Late last month, we learned that several Mercedes-Benz vehicles could soon be discontinued as part of the German automaker's new cost-savings plan. On the chopping block could be the Mercedes-AMG GT 4-Door, Mercedes-Benz CLS-Class, and the coupe/convertible variants of the C-Class, E-Class, and S-Class. Even the once highly popular C-Class sedan has seen decreased sales lately and production is now moving from Alabama to Germany.
Despite everything, Mercedes has no intention of eliminating its S-Class flagship sedan. The next-generation sedan, due as a 2021 model, is already being teased and all indicators say it'll be one of the most technologically-advanced luxury vehicles on the market. However, little has been said regarding the eventual AMG versions, until now that is.
According to the Mercedes-Benz Passion Blog, the next Mercedes-AMG S63 will come powered with plug-in hybrid technology paired to an updated version of the familiar 4.0-liter twin-turbo V8 engine producing around 603 horsepower. The electric motor will provide an additional 201 hp for a combined total of over 800 hp.
The full name for this super-luxury sedan will be the Mercedes-AMG S63 EQ Performance 4Matic+. Kind of a long name, we know, but bear in mind this will be the most powerful AMG-ified S-Class available since the AMG S65 is no more.
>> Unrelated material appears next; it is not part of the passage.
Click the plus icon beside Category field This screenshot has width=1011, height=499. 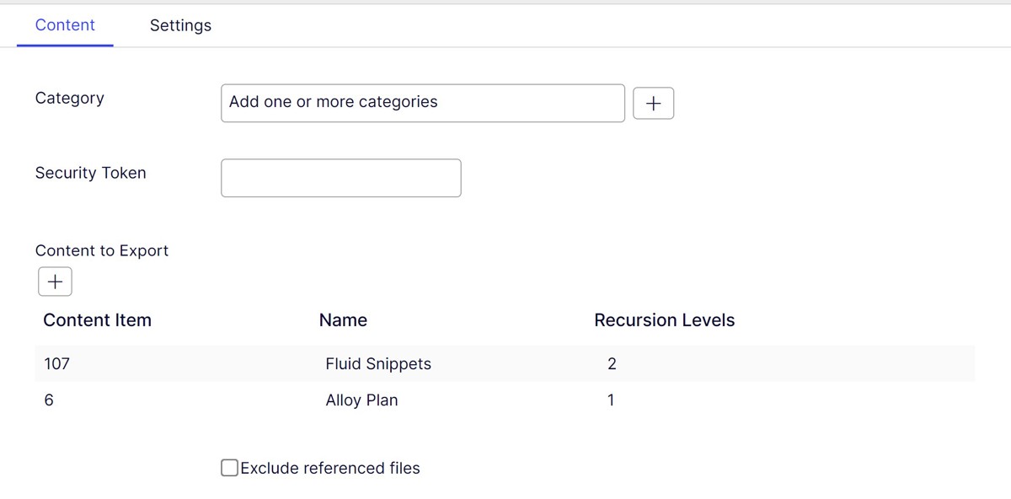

Instead, the upcoming next-gen Mercedes-Maybach S-Class will assume that role. Unfortunately, the next AMG S63 isn't due to be unveiled until sometime later next year because the standard S-Class lineup will arrive first.
And speaking of which, the all-new S-Class, internally called W223, is scheduled to officially debut on September 2. The fact that Mercedes-AMG is adding electrification to its next-generation lineup should not come as a surprise to anyone. Although the Mercedes-AMG GT Black Series just debut, the brand's next two-door high-performance coupe is very much in the works, and yes, it'll also surely feature plug-in hybrid technology as well. This is all one step towards the ultimate goal of producing solely battery-electric vehicles, though doing so will still require several more years.